On November 16, 2017, Olivia received horrifying news: Her husband and toddler, who had traveled to the United States together, had been split up at the border. Even worse, her husband’s lawyer told her, they didn’t know where her 14-month-old baby boy ended up. Their story is just one example of a crisis that has dominated the news cycle for the last few weeks. For months, the government split up families – many seeking asylum from violence in their Central American countries. On June 20, President Donald Trump reversed the protocol with an executive order. But after the separation of more than 2,000 families, many have questioned if the government had concrete plans to get children back to their parents And these inquiries are especially pressing now that a federal judge is giving the administration between 15 and 30 days to reunite families.
This week, Health and Human Services Secretary Alex Azar stated that it had relocated hundreds of immigrant children with their families and given every parent access to information on where their children whereabouts. But Senator Ron Wyden of Oregon told The Wall Street Journal that reunions could take months and months.
That was the case for Olivia, a 29-year-old woman from El Salvador.
Her family had built a life together in the Central American nation. “My husband and I had our own business, an artisanal shoe shop for women, in El Salvador,” she tells me over the phone. “He oversaw fabrication, and I was in charge of distribution. We ran it for three years before leaving.”
But threats from local gangs and an overall sense of insecurity convinced them to make their way to the United States. Upon reaching Mexico, Olivia stayed behind with their oldest child as her husband – whose name we’ve withheld because of fear of retaliation – and Mateo continued their trek. They didn’t have enough money to cover bus tickets for the whole family to reach the border. “Mateo got an intestinal infection on the way and got really ill, and we decided he and my husband would continue ahead because the boy needed to be somewhere stable,” Olivia adds.
“He’s a baby. He can’t talk yet.”
When Mateo and his dad reached a port of entry on November 12, their lives were turned upside down. “It came as a shock,” she says remembering when she first learned of the separation. “It was like someone spilled a barrel of ice cold water on me. I thought, ‘He’s a baby. He can’t talk yet. It’s illogical that a baby boy be separated from his father.'”
She managed to speak to her husband 15 days after immigration officials detained him. He explained that he and little Mateo remained together for two days before the split. “He was hugging him tight and crying,” Olivia says. “He wouldn’t let go, until he realized the baby might get hurt if he was taken by force.”

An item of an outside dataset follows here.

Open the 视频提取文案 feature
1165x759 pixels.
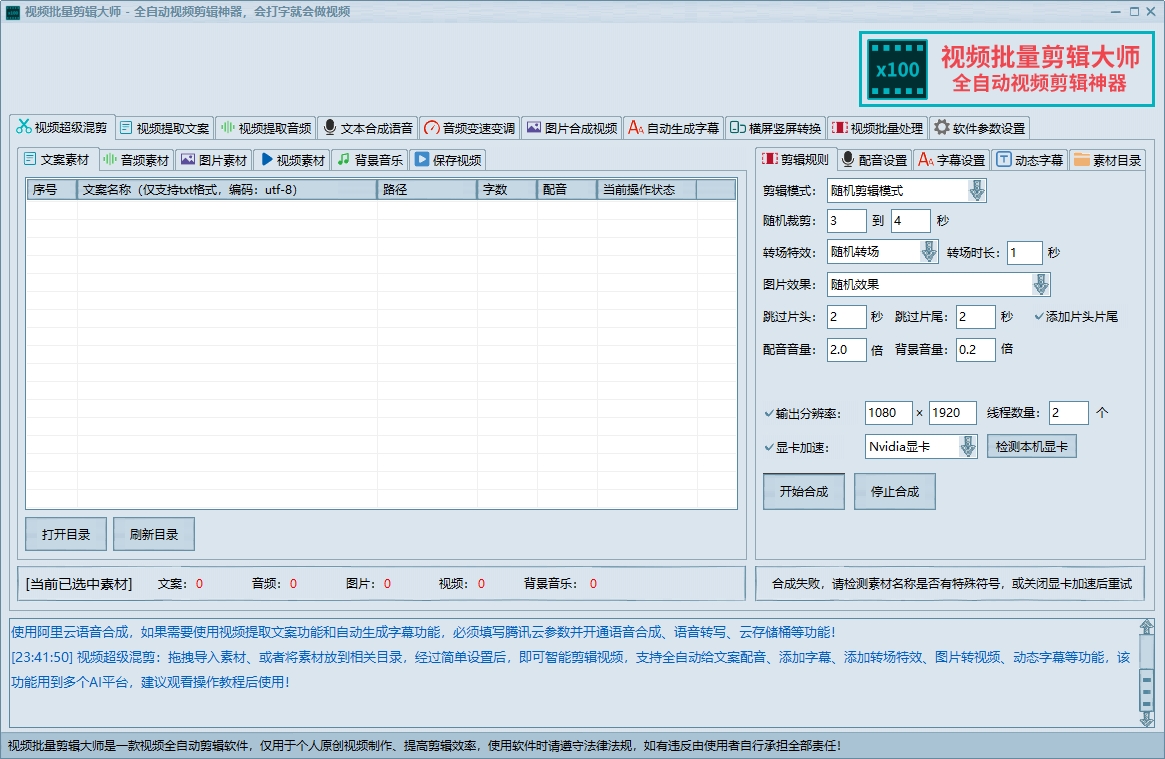click(x=169, y=127)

Mateo’s dad was sent to an immigration facility in San Diego – where he remains until this day – and the young boy ended up at a Los Fresnos, Texas-based International Educational Services (IES) facility, which recently shut down due to alleged mistreatment of children. According to a Brownsville Herald report, the Office of Refugee Resettlement didn’t renew the nonprofit’s grant funding. A spokesperson for the agency told Los Fresnos News that “no embezzlement or criminal charges have occurred or taken places at IES,” but offered no further details on the reason for the closure.
For months, Mateo didn’t have his mom and dad to console him. Lawyer and activists, particularly community organizer Erika Pinheiro from Al Otro Lado, helped her get her son back. At that point, she hadn’t seen her youngest in 85 days. She and her son’s reunion came on February 8 – two months after she made her way to the border on December 28. Olivia, who must wear an electric bracelet, is now staying in Los Angeles with her aunt.

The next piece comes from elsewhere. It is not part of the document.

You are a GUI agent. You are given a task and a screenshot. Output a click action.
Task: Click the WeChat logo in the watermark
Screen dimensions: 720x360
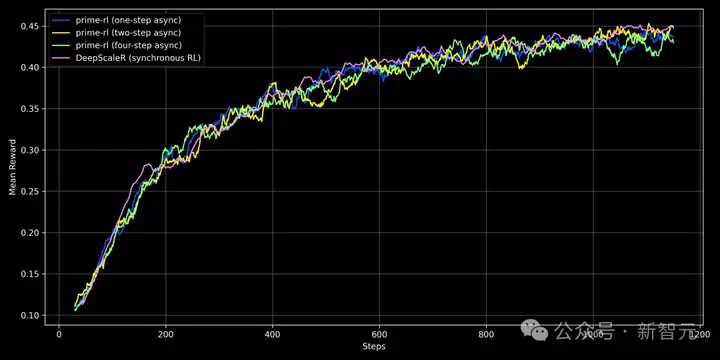point(534,330)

“It’s been a long and tedious process. There are a lot of documents I had to present,” she says. “My aunt, who is supporting me, had to present all her documentation and verify we have the capacity to have the boy back with us.”
“He still gets up screaming because he’s afraid I won’t be there.”
It’s not an ideal situation, but Olivia cannot turn back to El Salvador. She’s certain she’d be dead if she had stayed. However, immigrating to the United States has taken a toll on her son. The family hoped that Mateo’s young age (he’s now 22 months) would shield him from the traumatization of family separation. However, he too, has felt the effects.
“He’s been affected tremendously psychologically. He wakes up screaming,” Olivia says. “He slept on top of me because he didn’t want to be alone the first day. He still gets up screaming because he’s afraid I won’t be there.”
As someone with firsthand experience of the reunification process, she calls the now-canceled policy unjust and unfair to families. “They’re criminalizing us just for coming here,” she adds. “We come traumatized only to be traumatized in different ways.”
And though she has her two boys by her side, their family is still missing one.